For decades, Sheikh Jarrah was just another neighborhood in Israeli-annexed east Jerusalem, but its story has gone viral online since protests flared against the planned expulsion of Palestinians from houses there.
"We have managed... not just to shed light on settlement in Jerusalem but also on the rights of Palestinians to defend themselves, their right to resist the occupier, and their right to their own narrative," said Muhammad el-Kurd.
The 23-year-old poet and writer, one of those facing the loss of their homes, has worked tirelessly to publicize the issue and in the process gained more than 180,000 Twitter followers and more than half a million on Instagram.
"From the beginning of the campaign our discourse has been extremely clear. We are talking about colonialism and settlement -- not just about human rights abuses," he said, AFP reported.
The protests in Sheikh Jarrah spread early last month to the Al-Aqsa mosque compound, sparking a crackdown by Israeli security forces against Palestinians there.
That triggered an 11-day war between the Jewish state and Palestinian militants in the Gaza Strip, which in turn sparked worldwide protests in support of the Palestinians.
The hashtags #SheikhJarrah and #SaveSheikhJarrah went viral.
Celebrities from actors Mark Ruffalo and Viola Davis to Manchester City footballer Riyad Mahrez have posted about the neighborhood on social media.
- 'Unprecedented change' -
Kurd called the situation in Sheikh Jarrah "a tiny sample of Zionist settler colonialism in Jerusalem and Palestine in general" that reflected "the balance of power".
"Everybody was able to see that we are up against a racist legal system that was written to protect and support settlers," he said.
Israel occupied east Jerusalem in 1967, later annexing it in a move never recognized by the international community.
Under Israeli law, Jewish groups can claim land that belonged to Jews before the foundation of Israel 1948, even if Palestinian families have been living there for decades.
Palestinians whose ancestors became refugees in the 1948 war have no means to retrieve their homes or land in modern-day Israel.
Israeli right groups Ir Amim says up to 1,000 Palestinians in Sheikh Jarrah and the nearby Silwan district face being displaced.
Outside his house, half of which was taken over in 2009 by a Jewish settler, Kurd said he was online from morning until night.
"We've seen an unprecedented change in public opinion worldwide," said Kurd, who speaks flawless English and is studying for a Masters' degree in the US.
"I think what made the #SaveSheikhJarrah hashtag a success was the narrative we used," said the slim youth.
Behind him, Israeli flags fluttered on a home taken over by settlers after his neighbors were evicted.
"People have started to understand the Sheikh Jarrah case and about colonialism in general in Jerusalem," said the young Palestinian, whose twin sister Mona is also very active on social media.
"Even if we don't manage to save the homes, we've done something bigger."
- Platforms 'silencing Palestinians' -
Kurd said the huge uptick in viewership and followers showed there was a "thirst for the Palestinian reality".
Palestinian families in the neighborhood say they were given the keys to their homes by the UN Palestinian refugee agency and Jordan, which controlled east Jerusalem from 1948 to 1967.

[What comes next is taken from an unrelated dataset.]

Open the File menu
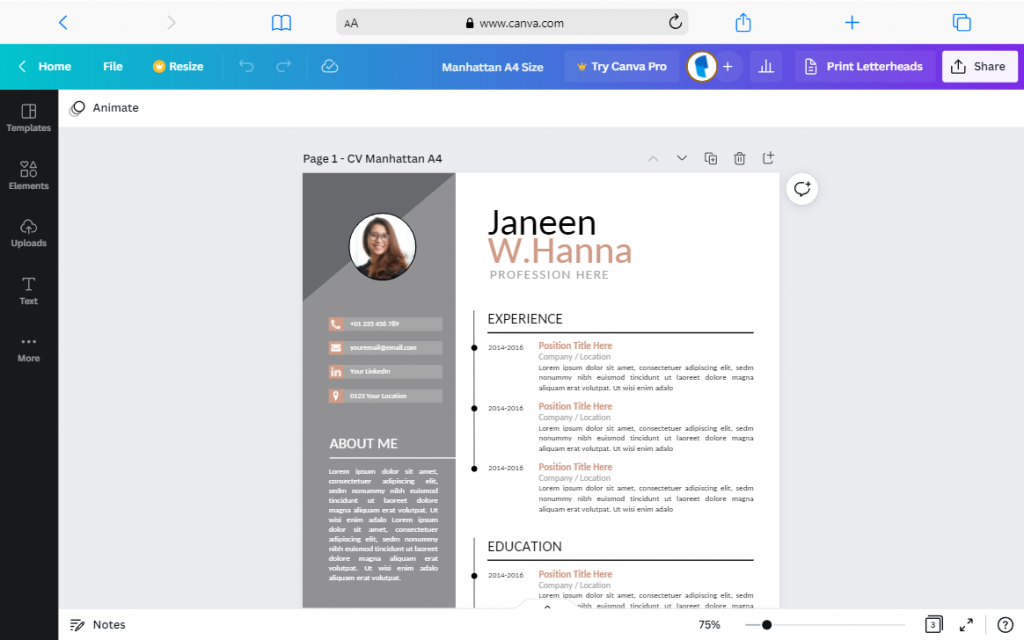 [x=112, y=66]
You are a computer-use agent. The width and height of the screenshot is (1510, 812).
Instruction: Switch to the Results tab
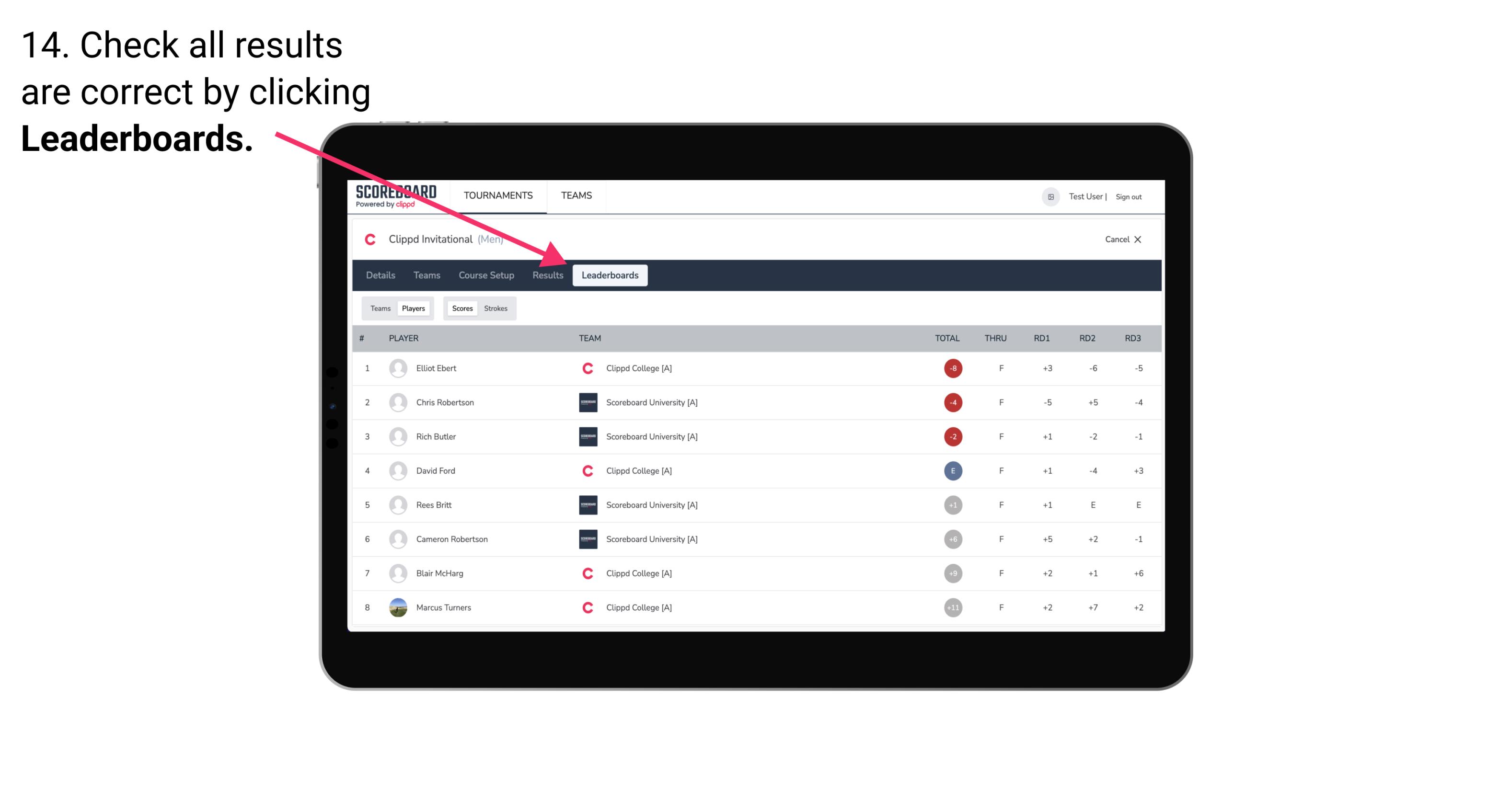click(x=546, y=276)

Last month, as tensions in Jerusalem mounted during the build-up to the Gaza fighting, the Israeli supreme court postponed a hearing in the Sheikh Jarrah cases until further notice.
But Kurd said he had no faith in the Israeli judiciary.
He also warned of social media platforms' apparent attempts to silence Palestinian activists, including when they post footage of Israeli security forces using violence against protesters.
Digital rights group Sada Social says it has documented more than 700 instances of such networks restricting access to or removing Palestinian content in May alone.
"At one point we weren't able to publish anything about Sheikh Jarrah without it being taken down," Kurd said.
"We received many warnings that our accounts would be deleted, and sometimes our views would drop from a quarter of a million to 90,000 or just 5,000."
Despite such barriers, he said the impact of the campaign had surprised him.
"I didn't believe that a post or a picture could change anything in reality," he said.
"But I discovered that our first and last battle is one of words, the battle of narratives and the battle of public opinion."
And for the residents of Sheikh Jarrah, it is not a fight they can afford to lose.
"We don't have the luxury to drop the issue," he said. "As soon as we do, our homes could be stolen at any moment."